Your tasks:
**A.** In the CPSA standards update below, transcribe everything from "Boundary Violations: Sexual and" down to "April 1, 2019.".
**B.** List every standard of practice that the CPSA standards update below names by its title.

Boundary Violations: Sexual and Safe Prescribing for Opioid Use Disorder took effect April 1
We all have a duty to ensure patient safety
With the passing of Bill 21: An Act to Protect Patients in November 2018 came the development of a new CPSA standard of practice. Physicians and other stakeholders were consulted in December and we received final approval on the new standard from the Minister of Health in March. The standard of practice on Boundary Violations: Sexual officially went into effect on April 1, 2019.
The new standard defines what constitutes sexual abuse and misconduct by physicians against patients, with serious, mandatory penalties for any physician found guilty of these offenses by a CPSA Hearing Tribunal:
- Mandatory permit revocation if proven guilty of sexual abuse.
- Mandatory permit suspension if proven guilty of sexual misconduct.
It is crucial that every physician read and fully understand the new standard, along with the corresponding Advice to the Profession and Patient FAQ documents. Complaints received on or after April 1, 2019, will be actioned under the new Bill 21 standards, regardless of when the alleged incident occurred.
As a result of this new standard, the existing boundary violations standard had to be amended. Now called Boundary Violations: Personal, it focuses on non-sexual aspects of physician-patient and physician-learner relationships. For a full understanding of all of the CPSA’s expectations around appropriate boundaries, please be sure to review both standards.
Bill 21 virtual town hall—cancelled: physicians to complete Bill 21 module instead
Bill 21 mandates the completion of a professional development module for all physicians. To be conscientious of physicians’ obligations and time, CPSA has cancelled the Bill 21 town hall on April 18. The module will be available in summer 2019 and will cover the same content. Until then, please contact Chantelle Dick, CPSA Standards of Practice Coordinator, with any questions related to the new standard of practice or advice documents.
Helping to end the stigma around Opioid Use Disorder (OUD)
A new standard of practice to support safe and compassionate care for patients suffering from OUD also went into effect April 1. Safe Prescribing for Opioid Use Disorder reflects our evolving, evidence-based understanding of how to treat OUD and the need to reduce the stigma around this disorder, so Albertans know they can access the care they need when they need it. Please review the standard as well as the new Advice to the Profession and Patient FAQs documents.

Given records:
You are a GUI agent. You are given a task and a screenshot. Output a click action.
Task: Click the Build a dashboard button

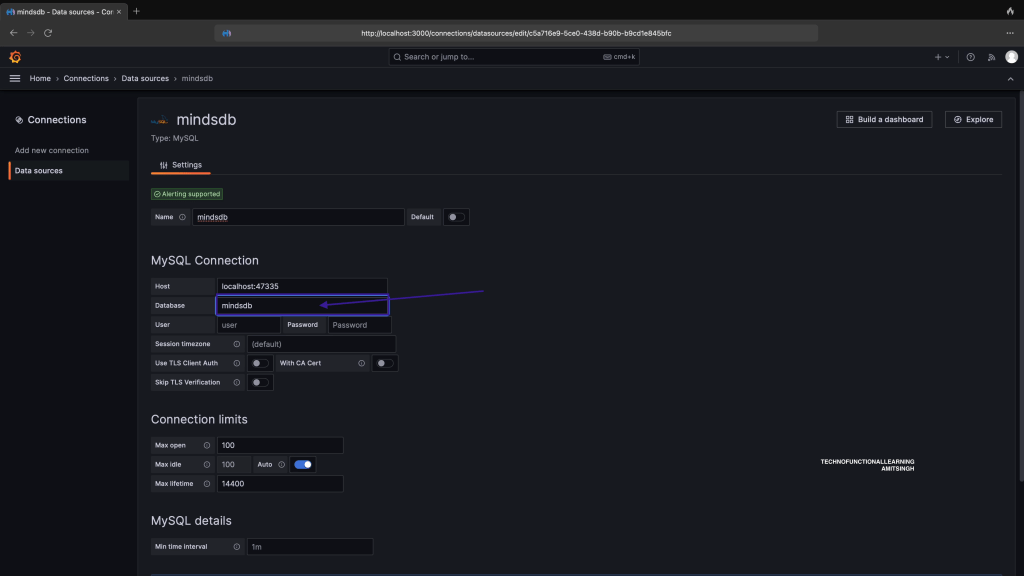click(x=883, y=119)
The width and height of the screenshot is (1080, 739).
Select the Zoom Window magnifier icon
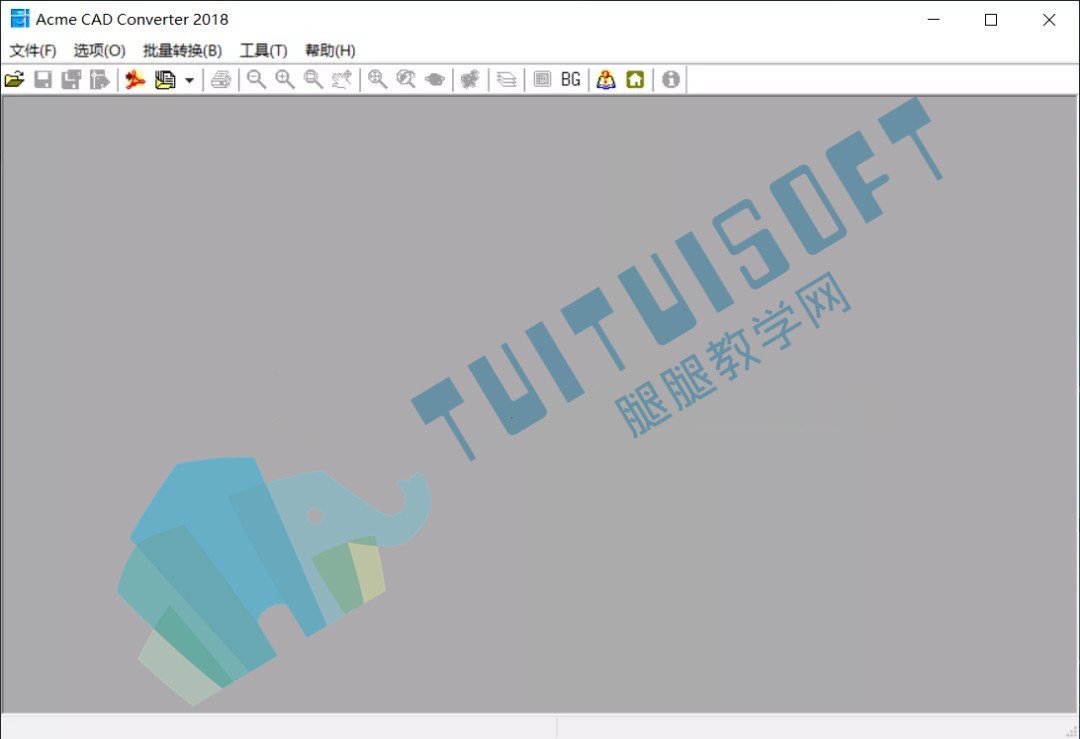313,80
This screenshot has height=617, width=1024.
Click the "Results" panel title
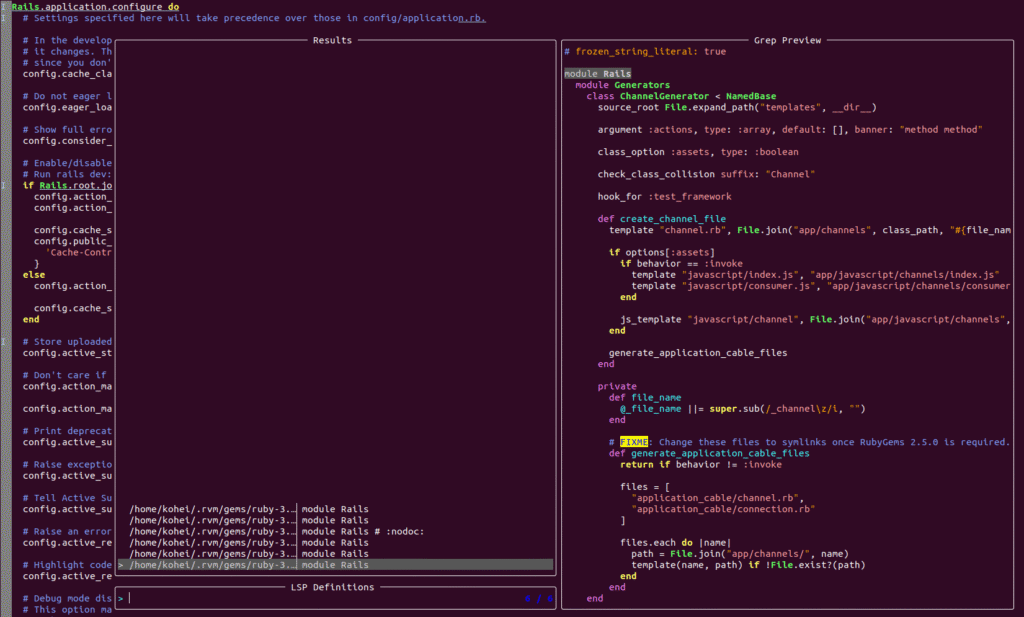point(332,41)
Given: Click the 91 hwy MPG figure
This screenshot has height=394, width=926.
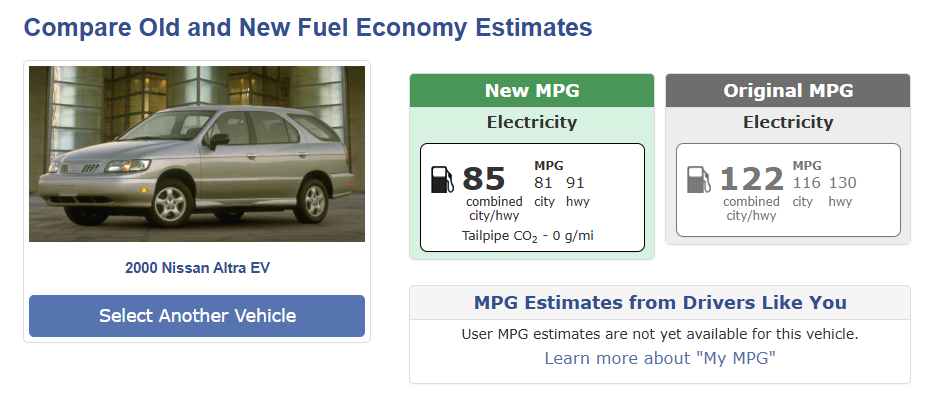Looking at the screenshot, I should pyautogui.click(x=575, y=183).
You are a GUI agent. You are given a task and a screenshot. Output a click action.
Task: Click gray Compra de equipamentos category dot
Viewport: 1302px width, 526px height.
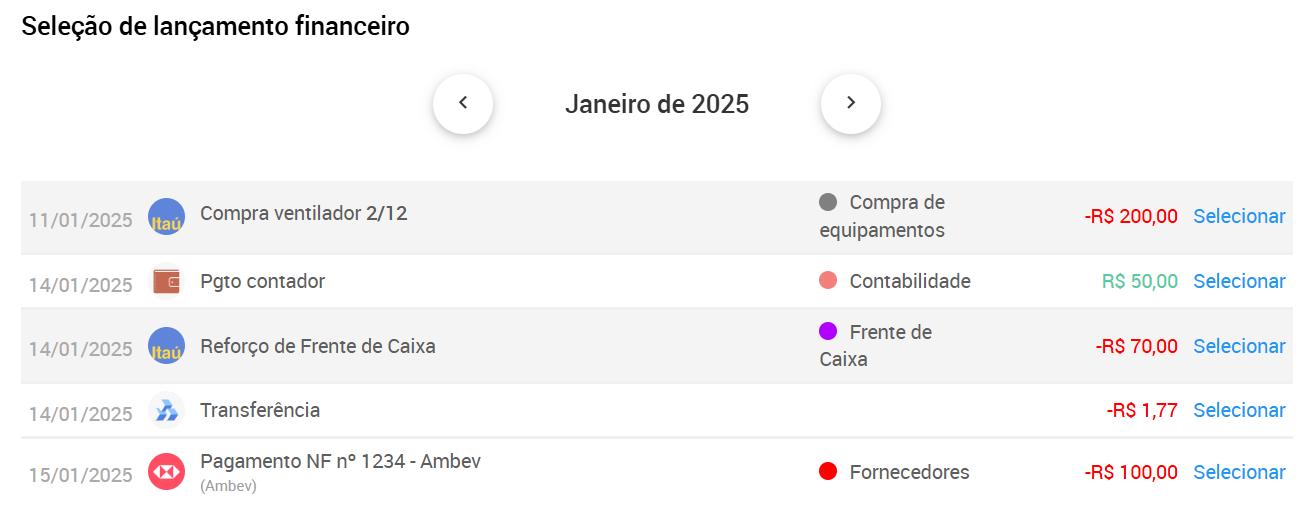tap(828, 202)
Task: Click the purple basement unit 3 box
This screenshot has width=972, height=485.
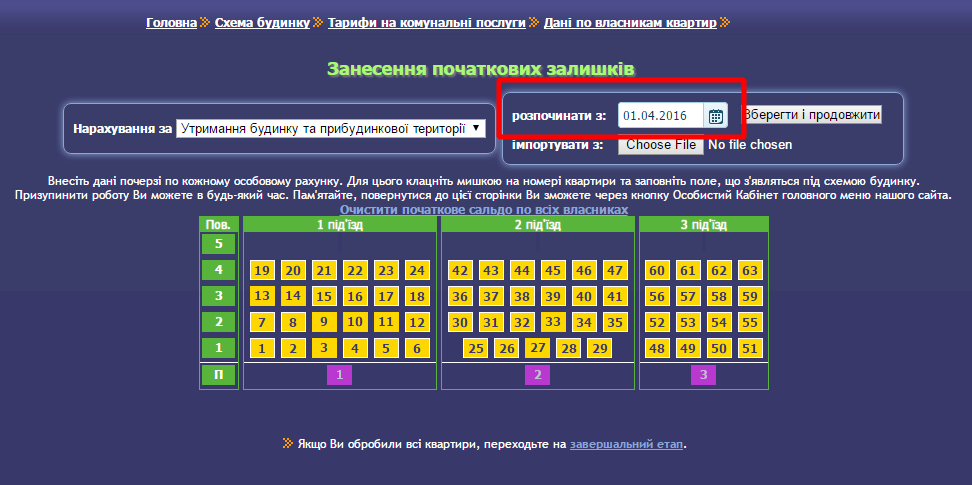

Responses:
**A.**
Boundary Violations: Sexual and Safe Prescribing for Opioid Use Disorder took effect April 1
We all have a duty to ensure patient safety
With the passing of Bill 21: An Act to Protect Patients in November 2018 came the development of a new CPSA standard of practice. Physicians and other stakeholders were consulted in December and we received final approval on the new standard from the Minister of Health in March. The standard of practice on Boundary Violations: Sexual officially went into effect on April 1, 2019.

**B.**
- Boundary Violations: Sexual
- Safe Prescribing for Opioid Use Disorder
- Boundary Violations: Personal